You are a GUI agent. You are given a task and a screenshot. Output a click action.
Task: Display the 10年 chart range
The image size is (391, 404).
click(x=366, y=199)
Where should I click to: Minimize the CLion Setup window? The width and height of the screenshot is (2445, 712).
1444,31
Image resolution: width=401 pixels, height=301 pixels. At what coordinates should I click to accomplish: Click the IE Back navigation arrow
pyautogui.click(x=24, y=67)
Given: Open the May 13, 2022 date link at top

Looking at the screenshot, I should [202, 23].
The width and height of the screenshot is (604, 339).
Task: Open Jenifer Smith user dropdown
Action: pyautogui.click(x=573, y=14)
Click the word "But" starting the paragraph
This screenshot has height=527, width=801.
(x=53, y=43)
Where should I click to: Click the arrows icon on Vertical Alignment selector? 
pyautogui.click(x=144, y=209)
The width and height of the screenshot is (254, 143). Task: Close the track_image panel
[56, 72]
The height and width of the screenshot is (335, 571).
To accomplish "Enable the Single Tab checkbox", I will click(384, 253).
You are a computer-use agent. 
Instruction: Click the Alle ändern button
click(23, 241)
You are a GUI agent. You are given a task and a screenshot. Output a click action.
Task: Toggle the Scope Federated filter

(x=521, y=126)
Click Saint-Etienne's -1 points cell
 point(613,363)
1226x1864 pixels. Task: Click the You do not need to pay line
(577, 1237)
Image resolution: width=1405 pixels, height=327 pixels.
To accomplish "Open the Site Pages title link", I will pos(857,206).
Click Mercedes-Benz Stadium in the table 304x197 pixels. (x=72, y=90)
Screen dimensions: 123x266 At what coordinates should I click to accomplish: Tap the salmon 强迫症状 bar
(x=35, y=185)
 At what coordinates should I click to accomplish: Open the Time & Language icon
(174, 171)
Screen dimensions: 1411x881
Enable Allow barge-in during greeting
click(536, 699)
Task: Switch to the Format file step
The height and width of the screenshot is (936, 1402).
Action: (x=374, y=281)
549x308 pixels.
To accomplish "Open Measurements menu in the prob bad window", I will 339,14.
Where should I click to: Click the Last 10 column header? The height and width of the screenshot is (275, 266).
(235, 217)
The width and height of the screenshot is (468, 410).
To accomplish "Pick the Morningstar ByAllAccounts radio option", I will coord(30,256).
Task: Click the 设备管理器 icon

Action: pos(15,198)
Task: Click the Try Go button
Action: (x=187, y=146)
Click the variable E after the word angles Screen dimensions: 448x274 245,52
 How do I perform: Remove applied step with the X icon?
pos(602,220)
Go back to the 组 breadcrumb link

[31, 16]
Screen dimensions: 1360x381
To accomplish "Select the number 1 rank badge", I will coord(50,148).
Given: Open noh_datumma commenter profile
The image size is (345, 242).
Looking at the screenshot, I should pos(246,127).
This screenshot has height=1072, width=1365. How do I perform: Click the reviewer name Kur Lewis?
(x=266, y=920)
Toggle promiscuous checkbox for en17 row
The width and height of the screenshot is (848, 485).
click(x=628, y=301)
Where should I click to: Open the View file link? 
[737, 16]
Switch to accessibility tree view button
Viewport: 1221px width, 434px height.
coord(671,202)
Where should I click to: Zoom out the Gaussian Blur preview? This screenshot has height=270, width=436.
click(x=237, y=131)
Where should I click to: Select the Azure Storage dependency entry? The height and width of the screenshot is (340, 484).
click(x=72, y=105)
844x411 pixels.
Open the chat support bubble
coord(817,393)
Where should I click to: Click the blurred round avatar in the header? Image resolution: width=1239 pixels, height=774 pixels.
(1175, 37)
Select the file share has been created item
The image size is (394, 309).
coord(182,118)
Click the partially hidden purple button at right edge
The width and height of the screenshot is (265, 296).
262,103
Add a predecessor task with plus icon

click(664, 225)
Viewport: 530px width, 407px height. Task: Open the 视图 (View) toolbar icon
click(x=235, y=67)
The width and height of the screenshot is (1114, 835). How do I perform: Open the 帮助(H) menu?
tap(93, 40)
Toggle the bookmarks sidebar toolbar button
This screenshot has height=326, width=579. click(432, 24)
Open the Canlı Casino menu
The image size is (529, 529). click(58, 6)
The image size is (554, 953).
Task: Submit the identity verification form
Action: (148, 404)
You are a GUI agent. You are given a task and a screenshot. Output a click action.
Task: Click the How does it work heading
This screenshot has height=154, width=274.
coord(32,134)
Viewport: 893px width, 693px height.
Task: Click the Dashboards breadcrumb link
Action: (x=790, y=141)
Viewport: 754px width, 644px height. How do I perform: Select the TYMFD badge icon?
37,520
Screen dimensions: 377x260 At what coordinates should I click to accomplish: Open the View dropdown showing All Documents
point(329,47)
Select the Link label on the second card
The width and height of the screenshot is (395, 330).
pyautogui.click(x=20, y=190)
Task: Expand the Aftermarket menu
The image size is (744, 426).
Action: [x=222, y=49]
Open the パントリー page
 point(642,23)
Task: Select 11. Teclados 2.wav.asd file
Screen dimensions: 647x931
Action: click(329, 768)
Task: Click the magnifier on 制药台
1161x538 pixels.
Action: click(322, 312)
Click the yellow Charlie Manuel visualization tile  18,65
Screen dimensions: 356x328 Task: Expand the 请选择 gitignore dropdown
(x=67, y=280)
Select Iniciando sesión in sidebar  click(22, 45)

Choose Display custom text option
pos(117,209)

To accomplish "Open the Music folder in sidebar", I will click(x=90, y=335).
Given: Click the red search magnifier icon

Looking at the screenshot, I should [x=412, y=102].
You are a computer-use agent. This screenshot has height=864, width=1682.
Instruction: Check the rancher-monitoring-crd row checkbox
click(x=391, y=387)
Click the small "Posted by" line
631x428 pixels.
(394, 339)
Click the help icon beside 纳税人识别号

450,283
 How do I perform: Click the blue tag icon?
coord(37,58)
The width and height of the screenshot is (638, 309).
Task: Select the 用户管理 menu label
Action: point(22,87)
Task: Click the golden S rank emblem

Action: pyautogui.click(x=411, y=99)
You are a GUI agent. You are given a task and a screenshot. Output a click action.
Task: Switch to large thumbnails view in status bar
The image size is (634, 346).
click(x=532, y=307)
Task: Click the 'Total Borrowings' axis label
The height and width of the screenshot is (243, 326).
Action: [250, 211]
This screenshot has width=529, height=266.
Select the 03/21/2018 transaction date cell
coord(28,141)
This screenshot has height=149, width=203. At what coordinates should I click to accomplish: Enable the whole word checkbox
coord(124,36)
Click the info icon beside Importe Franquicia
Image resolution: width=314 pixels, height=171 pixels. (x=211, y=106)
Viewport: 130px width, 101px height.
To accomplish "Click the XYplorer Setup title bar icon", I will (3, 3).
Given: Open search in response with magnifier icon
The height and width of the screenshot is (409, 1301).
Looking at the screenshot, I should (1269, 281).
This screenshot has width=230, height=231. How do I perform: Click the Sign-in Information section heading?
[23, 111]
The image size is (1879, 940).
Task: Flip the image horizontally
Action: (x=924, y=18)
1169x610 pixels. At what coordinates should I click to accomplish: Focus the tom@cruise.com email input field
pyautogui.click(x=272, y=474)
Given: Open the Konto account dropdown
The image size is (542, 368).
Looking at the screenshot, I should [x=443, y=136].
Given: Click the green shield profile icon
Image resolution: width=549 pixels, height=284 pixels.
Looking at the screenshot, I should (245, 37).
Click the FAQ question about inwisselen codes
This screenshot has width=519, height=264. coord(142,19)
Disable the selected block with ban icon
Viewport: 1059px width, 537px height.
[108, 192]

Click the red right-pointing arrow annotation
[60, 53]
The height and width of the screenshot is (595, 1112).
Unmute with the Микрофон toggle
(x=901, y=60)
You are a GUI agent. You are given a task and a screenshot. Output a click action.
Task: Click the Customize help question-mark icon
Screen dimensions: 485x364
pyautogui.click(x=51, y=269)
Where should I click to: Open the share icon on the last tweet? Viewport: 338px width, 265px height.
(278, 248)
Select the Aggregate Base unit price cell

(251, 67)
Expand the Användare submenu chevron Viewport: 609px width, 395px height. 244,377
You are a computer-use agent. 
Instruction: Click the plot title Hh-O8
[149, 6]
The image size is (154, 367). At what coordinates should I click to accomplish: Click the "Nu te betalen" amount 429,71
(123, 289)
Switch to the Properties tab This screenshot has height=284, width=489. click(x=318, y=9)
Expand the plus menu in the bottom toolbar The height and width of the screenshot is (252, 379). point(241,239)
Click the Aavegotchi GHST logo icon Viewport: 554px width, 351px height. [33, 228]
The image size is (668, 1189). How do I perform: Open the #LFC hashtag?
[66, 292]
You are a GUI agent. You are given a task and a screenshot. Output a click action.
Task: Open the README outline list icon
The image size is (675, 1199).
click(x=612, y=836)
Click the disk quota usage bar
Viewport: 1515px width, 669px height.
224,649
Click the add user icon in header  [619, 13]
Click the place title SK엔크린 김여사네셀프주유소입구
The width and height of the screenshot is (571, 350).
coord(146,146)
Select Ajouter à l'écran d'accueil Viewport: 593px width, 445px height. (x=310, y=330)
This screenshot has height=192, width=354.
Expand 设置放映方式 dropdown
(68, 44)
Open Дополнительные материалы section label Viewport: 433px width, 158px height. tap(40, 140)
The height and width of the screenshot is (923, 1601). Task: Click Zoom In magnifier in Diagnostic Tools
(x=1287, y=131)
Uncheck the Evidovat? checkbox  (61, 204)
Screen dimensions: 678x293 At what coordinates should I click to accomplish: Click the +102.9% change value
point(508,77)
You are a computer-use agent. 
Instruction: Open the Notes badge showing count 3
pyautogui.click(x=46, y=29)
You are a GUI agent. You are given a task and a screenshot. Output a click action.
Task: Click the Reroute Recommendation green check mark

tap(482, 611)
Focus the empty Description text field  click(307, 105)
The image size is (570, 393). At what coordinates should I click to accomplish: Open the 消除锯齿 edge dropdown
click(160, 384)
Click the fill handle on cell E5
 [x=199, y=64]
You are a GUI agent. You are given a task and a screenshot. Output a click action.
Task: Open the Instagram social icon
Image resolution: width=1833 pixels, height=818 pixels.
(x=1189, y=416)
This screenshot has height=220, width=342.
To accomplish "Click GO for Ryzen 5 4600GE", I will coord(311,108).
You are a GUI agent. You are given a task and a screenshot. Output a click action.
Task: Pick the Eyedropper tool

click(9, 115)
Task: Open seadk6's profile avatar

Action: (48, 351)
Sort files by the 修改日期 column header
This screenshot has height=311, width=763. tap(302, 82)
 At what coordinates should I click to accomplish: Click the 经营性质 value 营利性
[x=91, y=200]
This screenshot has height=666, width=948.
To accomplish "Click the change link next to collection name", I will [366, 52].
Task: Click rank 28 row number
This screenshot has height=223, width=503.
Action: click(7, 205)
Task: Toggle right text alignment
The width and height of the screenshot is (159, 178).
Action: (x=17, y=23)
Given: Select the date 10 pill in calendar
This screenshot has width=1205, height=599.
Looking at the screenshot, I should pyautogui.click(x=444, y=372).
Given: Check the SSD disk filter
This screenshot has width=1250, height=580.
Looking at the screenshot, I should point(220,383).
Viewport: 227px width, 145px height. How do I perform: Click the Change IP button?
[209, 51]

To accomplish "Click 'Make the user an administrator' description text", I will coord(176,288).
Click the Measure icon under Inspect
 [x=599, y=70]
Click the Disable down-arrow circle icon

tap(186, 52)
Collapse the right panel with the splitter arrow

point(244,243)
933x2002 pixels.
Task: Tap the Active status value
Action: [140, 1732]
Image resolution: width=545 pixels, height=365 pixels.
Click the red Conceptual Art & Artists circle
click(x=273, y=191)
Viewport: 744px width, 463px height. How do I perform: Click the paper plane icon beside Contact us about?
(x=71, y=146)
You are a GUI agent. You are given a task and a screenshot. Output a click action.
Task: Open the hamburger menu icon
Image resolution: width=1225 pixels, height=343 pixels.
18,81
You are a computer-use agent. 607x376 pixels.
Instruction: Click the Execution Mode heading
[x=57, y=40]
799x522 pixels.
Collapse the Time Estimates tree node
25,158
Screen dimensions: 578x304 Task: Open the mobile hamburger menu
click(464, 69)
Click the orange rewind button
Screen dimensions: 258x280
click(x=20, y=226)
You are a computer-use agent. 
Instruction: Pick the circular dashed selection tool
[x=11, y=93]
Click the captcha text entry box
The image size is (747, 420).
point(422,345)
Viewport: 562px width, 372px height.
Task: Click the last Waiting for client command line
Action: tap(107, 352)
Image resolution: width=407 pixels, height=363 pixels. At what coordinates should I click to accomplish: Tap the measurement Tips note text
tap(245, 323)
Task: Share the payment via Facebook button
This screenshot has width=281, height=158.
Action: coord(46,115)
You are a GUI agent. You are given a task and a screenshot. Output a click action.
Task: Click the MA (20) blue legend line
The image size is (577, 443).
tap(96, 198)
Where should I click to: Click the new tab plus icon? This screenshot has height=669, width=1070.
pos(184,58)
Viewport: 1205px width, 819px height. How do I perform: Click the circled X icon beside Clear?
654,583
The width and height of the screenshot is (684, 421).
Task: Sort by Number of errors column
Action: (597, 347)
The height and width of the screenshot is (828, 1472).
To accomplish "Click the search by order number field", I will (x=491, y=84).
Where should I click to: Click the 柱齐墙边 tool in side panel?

----

**WORK TO COMPLETE**
Please transcribe exactly the lines above from the line that has "The image size is (668, 1189)." up to and including the line that has "Click the disk quota usage bar"; no other line belongs in the answer.

**TASK SOLUTION**
The image size is (668, 1189). How do I perform: Open the #LFC hashtag?
[66, 292]
You are a GUI agent. You are given a task and a screenshot. Output a click action.
Task: Open the README outline list icon
The image size is (675, 1199).
click(x=612, y=836)
Click the disk quota usage bar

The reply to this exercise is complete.